[Stored items from a collection]
════════
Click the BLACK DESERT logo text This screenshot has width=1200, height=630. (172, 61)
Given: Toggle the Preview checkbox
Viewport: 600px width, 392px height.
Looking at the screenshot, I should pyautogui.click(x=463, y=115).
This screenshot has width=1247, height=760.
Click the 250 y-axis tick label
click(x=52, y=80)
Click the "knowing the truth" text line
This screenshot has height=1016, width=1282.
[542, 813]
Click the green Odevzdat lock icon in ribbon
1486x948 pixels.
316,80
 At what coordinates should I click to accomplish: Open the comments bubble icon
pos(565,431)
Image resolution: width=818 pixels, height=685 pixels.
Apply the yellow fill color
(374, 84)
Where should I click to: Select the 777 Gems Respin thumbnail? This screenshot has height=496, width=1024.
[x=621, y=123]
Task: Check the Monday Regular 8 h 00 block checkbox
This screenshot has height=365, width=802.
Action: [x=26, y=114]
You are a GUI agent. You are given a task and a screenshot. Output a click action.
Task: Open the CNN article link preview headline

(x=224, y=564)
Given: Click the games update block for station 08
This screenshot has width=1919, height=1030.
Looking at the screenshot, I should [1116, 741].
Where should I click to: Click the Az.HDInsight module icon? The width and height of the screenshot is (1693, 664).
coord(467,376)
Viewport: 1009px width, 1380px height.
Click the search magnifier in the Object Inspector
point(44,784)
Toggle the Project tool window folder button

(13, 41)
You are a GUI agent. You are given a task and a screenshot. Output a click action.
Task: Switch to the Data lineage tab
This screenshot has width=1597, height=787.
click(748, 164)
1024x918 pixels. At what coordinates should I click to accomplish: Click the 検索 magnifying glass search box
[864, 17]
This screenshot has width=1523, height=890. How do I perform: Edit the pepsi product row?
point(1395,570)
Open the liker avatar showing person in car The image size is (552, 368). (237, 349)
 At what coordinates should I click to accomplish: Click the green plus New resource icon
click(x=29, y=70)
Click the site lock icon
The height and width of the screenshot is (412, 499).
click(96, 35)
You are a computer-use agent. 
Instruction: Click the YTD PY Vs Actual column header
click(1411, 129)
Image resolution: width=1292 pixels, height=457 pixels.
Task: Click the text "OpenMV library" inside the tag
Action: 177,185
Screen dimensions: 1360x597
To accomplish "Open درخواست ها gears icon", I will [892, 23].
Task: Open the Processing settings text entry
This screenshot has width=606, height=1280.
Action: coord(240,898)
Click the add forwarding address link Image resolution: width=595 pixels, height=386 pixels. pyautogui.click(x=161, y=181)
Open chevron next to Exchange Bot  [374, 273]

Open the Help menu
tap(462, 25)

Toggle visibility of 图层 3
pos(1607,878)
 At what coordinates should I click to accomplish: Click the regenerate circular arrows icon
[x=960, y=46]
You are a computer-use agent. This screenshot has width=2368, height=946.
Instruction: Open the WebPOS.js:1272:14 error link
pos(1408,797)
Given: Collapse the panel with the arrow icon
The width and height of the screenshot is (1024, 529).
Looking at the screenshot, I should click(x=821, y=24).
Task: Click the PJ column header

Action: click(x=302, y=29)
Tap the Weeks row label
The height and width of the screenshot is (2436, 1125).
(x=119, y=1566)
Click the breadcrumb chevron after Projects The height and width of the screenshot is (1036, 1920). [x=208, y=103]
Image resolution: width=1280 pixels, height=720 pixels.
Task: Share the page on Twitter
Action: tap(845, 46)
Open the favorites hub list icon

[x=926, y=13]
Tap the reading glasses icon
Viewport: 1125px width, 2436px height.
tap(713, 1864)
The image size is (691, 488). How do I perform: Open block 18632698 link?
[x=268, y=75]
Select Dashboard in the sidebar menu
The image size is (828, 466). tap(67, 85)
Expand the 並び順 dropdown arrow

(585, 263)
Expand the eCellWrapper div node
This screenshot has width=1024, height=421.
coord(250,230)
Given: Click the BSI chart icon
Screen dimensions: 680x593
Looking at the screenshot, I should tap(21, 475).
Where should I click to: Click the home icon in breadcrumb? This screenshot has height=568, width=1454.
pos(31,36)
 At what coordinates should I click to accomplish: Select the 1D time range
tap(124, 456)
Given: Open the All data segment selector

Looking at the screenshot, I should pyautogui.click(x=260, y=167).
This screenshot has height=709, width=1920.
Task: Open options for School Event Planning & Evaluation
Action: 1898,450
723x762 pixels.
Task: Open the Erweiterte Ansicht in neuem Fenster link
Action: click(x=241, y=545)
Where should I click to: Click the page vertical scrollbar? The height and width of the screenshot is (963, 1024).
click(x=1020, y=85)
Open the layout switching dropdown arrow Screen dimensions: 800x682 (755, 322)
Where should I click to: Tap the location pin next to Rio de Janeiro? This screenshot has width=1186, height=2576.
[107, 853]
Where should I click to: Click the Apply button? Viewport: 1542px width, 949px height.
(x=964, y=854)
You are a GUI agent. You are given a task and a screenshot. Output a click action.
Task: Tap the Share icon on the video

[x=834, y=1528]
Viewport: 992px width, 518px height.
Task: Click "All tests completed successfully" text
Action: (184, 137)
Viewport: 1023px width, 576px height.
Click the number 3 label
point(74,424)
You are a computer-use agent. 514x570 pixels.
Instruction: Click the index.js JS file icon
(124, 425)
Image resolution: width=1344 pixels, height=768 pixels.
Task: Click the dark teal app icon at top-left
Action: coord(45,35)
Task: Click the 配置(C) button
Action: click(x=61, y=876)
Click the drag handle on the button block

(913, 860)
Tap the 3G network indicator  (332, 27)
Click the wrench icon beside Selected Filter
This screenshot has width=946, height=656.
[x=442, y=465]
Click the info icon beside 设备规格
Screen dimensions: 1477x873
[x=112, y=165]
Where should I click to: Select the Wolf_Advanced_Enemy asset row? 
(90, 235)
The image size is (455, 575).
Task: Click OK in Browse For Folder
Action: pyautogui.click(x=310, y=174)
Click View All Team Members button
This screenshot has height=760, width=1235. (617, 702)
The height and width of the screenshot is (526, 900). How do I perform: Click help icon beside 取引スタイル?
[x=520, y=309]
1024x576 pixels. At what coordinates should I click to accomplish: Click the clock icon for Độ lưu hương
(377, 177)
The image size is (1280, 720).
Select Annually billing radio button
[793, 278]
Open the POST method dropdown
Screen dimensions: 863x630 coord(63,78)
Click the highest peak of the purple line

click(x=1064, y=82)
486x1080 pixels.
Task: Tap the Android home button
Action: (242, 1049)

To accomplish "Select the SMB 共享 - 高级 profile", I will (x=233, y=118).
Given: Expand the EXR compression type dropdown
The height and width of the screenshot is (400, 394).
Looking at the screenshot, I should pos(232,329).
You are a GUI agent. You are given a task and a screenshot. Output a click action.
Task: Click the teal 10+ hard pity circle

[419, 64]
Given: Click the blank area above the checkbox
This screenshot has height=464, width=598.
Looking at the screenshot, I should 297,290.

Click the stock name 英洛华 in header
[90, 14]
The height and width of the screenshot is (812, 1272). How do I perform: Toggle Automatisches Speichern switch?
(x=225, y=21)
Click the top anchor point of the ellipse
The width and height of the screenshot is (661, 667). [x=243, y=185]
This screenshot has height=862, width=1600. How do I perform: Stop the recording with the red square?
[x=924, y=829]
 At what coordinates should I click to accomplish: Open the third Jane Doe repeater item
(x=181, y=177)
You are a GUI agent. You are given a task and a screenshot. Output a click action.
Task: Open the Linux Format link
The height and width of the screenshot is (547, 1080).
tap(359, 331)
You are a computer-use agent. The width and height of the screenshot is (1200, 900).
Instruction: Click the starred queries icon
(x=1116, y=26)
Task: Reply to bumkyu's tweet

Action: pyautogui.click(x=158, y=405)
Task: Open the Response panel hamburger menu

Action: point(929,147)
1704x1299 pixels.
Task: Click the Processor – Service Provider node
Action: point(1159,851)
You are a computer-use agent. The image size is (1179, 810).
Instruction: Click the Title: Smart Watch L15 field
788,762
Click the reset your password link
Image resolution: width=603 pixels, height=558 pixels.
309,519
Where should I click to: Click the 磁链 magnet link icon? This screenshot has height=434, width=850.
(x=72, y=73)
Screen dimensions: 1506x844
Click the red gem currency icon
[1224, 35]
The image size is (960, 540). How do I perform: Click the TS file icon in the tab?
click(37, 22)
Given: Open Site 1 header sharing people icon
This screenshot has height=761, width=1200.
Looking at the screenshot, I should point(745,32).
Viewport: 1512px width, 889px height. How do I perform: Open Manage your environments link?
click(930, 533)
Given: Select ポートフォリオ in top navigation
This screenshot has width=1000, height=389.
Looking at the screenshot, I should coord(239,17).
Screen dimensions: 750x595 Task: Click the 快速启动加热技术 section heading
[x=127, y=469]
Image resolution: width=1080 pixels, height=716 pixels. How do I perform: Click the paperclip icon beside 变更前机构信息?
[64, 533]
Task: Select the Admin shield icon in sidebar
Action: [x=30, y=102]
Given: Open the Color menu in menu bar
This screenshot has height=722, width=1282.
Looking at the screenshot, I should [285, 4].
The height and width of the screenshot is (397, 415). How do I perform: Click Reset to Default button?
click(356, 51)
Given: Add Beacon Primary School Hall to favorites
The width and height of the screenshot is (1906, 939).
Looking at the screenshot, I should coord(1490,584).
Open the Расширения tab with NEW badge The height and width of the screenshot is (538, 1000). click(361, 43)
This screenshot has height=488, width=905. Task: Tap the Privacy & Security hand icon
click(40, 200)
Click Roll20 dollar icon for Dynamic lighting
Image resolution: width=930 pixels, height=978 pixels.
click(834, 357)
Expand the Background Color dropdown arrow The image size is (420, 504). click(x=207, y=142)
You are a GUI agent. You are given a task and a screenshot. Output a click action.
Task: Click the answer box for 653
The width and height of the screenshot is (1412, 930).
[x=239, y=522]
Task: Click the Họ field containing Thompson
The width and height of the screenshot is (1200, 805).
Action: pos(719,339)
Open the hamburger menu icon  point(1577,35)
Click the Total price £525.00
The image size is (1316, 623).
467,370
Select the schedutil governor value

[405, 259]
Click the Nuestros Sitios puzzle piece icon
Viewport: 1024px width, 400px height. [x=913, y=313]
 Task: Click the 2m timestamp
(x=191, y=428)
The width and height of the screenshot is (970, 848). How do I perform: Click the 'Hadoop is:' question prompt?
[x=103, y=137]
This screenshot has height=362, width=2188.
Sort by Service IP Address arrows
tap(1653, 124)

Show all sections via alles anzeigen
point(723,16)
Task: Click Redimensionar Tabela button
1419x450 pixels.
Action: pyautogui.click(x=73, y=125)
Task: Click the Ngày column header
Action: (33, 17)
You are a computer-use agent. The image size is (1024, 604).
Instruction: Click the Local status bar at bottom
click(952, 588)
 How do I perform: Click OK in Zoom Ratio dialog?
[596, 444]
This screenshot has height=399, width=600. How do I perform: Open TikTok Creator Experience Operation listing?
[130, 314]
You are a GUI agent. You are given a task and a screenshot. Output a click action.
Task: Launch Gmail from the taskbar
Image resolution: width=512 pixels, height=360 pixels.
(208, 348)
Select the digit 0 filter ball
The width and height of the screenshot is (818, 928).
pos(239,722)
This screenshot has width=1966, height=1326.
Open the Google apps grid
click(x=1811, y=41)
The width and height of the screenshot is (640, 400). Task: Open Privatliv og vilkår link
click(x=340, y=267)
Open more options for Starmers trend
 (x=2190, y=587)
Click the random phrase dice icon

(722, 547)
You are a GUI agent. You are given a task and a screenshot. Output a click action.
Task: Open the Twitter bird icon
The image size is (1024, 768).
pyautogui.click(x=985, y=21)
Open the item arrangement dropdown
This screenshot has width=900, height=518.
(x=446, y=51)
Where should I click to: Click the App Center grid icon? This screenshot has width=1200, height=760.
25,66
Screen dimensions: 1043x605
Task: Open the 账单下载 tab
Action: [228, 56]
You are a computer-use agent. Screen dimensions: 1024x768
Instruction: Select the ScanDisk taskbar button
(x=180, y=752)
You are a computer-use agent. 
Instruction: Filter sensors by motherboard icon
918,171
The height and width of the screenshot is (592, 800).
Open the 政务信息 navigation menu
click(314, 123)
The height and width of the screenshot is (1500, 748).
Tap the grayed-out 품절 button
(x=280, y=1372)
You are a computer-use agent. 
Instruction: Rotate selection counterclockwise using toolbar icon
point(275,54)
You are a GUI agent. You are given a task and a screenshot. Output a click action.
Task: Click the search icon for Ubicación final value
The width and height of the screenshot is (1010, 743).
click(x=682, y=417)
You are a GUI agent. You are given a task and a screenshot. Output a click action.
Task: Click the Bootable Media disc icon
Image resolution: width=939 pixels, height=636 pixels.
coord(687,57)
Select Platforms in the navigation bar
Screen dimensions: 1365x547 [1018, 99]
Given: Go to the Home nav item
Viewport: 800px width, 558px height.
════════
## What you have to do
Please give the number of lines above in which the word "will" appears, without any other text.

## Task output
2